Nathan Congleton / TODAY
Cook Time:
10 mins
Prep Time:
35 mins

Chef notes

This is the sugar cookie recipe I always use when I need cookies to decorate or I'm baking with a bunch of kids. It's a super-easy recipe that makes delicious cookies for any time of the year. This is also a great starter recipe to get kids baking.

Technique tip: Put the butter on the counter the night before so it is soft when you're ready to bake.

Swap option: Brown the butter in a pan over low heat for about 10 minutes to give the cookies a toasty, nutty flavor.

Special equipment: Cookie cutters and piping bags.


  • 3 cups (6 sticks) butter, softened
  • 2 cups sugar
  • 1 teaspoon kosher salt
  • 1 pinch ground cinnamon
  • 1 teaspoon pure vanilla extract
  • 2 teaspoons baking powder
  • 4 extra-large eggs
  • 1 egg yolk
  • cups all-purpose flour
  • 2 cups cake flour
Royal icing
  • 4 cups powdered sugar, plus more as needed
  • 3 tablespoons meringue powder, plus more as needed
  • 5–7 tablespoons water, plus more as needed
  • Food coloring, optional
  • Your favorite sprinkles and other edible decorations


    For the cookies:

    Preheat the oven to 375°F. Line a baking sheets with parchment paper.

    In a big bowl, combine the butter, sugar, salt, cinnamon and vanilla and mix until smooth and fluffy.

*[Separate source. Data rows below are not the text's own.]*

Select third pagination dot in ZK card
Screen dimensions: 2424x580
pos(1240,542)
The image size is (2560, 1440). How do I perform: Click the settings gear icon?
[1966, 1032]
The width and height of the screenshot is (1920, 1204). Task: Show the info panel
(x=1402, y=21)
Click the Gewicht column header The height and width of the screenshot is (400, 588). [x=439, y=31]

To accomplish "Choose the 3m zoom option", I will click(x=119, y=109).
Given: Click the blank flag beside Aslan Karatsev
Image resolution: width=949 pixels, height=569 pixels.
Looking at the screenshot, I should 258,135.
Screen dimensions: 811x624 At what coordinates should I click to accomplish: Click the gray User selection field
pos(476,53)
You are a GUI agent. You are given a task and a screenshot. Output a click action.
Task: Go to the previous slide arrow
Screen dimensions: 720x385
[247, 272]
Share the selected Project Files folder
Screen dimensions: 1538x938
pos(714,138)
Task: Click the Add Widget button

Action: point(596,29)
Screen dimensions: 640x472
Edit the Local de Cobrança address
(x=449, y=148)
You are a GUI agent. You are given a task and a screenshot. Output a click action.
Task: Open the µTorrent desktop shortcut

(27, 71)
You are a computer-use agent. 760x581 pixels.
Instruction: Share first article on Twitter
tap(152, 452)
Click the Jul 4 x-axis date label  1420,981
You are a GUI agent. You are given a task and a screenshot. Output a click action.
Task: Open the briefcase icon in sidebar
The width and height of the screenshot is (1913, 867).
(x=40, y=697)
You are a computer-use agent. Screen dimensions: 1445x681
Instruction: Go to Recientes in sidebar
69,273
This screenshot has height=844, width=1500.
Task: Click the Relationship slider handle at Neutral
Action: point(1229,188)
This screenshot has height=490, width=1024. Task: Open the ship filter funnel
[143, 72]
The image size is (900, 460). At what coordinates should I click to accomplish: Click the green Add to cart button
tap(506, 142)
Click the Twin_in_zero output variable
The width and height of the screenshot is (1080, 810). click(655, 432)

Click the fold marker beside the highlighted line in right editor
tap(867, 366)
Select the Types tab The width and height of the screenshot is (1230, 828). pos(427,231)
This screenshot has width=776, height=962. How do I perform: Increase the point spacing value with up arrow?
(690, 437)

Stir in the baking powder, taking care to mix well. Add the eggs and egg yolk and stir well. Add the flours and gently stir until a smooth ball forms. Wrap the dough in plastic and put in the fridge for at least 1 hour.

    On a floured surface, roll out tennis ball-size pieces of dough to about 1/4-inch thick and cut out the shapes you want. Lay them on the prepared baking sheet, leaving at least 1/4-inch between each cookie.

    Bake for 8 minutes, or until lightly golden.

    Transfer cookies to a wire rack and let cool.

    For the royal icing:

    Using a stand mixer and the whisk attachment (or an electric mixer), whip all the icing ingredients together. Whip for 5 to 8 minutes, or until the royal icing holds its shape and is bright white (not translucent). If it is too soft, add more powdered sugar.

    If it is too stiff, add a bit more water, one drop at a time. If you are using only one color, add a few drops of the color at this point and keep whipping until you have the shade you want; otherwise, separate the icing into small bowls for each color, add the food coloring to each and mix well.

    Transfer the icing to piping bags.

    For the assembly:

    Decorate the cookies with the royal icing. Add the sprinkles quickly before the icing sets.

    Allow the icing to dry fully before serving.